In vitro flow cytometry apoptosis analysis shows an additive effect of treatment with pazopanib and cytarabine. (A) KG-1 cells exposed to pazopanib and cytarabine demonstrate modest reduction in viability by XTT assay. In combination, the effect is additive, significantly decreasing viability of AML cells relative to controls. *p-values <0.05 for all treatment samples, compared to untreated control. (B) In the presence of an EC feeder layer, the addictive effect of pazopanib and cytarabine on AML cells persists. *p-values <0.05 for all treatment samples, compared to untreated control. (C) Western blot of phosphorylated SRC, a downstream target of RTK signaling, shows a dose-dependent decrease in phosphorylation with pazopanib exposure.

Fig. 3.

Pazopanib treatment decreases engraftment equivalent to cytarabine and disrupts microvessel formation. (A) Pazopanib and cytarabine decreased the level of HL-60 engraftment equally.

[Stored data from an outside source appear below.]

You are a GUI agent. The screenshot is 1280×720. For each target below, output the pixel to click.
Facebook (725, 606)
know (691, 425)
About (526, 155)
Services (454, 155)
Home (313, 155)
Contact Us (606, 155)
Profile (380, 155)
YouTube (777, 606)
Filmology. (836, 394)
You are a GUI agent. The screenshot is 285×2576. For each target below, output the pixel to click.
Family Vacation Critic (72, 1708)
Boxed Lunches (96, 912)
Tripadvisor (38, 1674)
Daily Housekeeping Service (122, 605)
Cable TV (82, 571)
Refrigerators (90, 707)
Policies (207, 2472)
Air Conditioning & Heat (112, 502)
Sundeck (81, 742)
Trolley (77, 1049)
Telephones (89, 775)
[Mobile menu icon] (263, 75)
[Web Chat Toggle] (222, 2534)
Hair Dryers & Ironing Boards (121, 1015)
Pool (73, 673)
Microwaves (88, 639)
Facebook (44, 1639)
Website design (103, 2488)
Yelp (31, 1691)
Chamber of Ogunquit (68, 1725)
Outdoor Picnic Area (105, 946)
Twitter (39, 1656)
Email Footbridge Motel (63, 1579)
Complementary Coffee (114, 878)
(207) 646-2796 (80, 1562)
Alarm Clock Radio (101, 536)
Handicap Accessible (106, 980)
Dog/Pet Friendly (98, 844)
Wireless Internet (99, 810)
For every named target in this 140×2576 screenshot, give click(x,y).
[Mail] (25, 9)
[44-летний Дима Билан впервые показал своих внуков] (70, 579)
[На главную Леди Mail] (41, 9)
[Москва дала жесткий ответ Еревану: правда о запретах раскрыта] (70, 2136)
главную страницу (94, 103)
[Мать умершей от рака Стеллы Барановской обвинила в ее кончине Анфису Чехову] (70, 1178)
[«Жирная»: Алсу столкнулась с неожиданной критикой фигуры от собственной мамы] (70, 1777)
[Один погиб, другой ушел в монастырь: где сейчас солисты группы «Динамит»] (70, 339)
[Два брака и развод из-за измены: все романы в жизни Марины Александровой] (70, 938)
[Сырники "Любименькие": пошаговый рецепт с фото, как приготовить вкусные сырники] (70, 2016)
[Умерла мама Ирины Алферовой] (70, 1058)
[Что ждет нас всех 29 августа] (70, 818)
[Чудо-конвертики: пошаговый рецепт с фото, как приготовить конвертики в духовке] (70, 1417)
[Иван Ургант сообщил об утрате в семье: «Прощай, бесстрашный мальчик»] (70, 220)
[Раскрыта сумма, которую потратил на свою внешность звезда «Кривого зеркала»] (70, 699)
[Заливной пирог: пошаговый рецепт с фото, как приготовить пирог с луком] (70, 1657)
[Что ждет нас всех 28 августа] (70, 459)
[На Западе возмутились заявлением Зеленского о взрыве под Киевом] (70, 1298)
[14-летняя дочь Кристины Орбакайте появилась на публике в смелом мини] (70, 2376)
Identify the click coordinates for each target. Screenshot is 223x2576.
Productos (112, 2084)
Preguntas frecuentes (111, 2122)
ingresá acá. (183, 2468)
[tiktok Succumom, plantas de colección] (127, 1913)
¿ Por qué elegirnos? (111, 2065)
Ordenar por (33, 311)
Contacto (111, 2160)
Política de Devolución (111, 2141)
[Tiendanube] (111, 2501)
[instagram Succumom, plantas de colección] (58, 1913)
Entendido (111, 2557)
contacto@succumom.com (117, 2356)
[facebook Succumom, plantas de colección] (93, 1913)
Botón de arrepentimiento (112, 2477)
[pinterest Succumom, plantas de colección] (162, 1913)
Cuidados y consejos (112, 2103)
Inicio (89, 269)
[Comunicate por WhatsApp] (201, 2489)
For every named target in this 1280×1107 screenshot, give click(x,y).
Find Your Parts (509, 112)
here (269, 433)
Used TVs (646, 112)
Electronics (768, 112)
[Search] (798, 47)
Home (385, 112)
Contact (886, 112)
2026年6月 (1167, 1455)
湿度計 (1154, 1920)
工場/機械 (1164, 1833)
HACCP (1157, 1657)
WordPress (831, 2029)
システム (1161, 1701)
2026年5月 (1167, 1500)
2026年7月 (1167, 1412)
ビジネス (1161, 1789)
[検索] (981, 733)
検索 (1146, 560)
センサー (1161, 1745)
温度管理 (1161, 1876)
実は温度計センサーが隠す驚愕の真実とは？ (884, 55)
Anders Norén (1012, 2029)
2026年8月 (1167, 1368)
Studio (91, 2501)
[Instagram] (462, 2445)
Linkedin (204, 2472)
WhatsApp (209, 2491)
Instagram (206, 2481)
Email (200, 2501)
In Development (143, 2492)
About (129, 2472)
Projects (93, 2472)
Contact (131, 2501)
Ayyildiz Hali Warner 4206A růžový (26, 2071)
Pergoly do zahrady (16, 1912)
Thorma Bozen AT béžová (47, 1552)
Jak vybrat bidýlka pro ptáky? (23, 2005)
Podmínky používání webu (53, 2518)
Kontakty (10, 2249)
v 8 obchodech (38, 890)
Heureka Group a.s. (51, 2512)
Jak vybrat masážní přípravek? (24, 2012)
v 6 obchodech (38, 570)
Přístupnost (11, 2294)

The decrease in engraftment for all treatment groups was determined by flow cytometry analysis. HL-60 engraftment for untreated mice was approximately 34%. HL-60 engraftment for treated mice ranged 12–18%. *p-values <0.05 for all treatment samples compared to untreated control. (B) Pazopanib treatment leads to a reduction in the number of blood microvessels within leukemic cores compared to other treatment groups. Quantification of microvessels based on MECA-32⁺. Values represent mean ± SEM. p < .05. (C) Representative bone marrow micrographs showing microvessel density (MECA-32 endothelial stain, red) and nuclear staining (DAPI, blue) of mouse femurs after transplant with human AML cells (HL-60) and treatment with pazopanib and cytarabine. Untreated animals with robust AML engraftment showed high microvessel density in the bone marrow. Pazopanib alone markedly decreased microvessel density in the bone marrow. Cytarabine also decreased microvessel density. The combination of pazopanib and cytarabine also caused marked reduction in blood vessels within bone marrow. (D) Pazopanib and cytarabine decreased levels of bone marrow KG1 engraftment equally. The decrease in engraftment for all treatment groups was determined by flow cytometry analysis. KG1 engraftment for untreated mice ranged 59–80%. KG1 engraftment for treated mice ranged 33–78%. **p-values <0.005, *p-value <0.05 for all treatment samples compared to untreated control.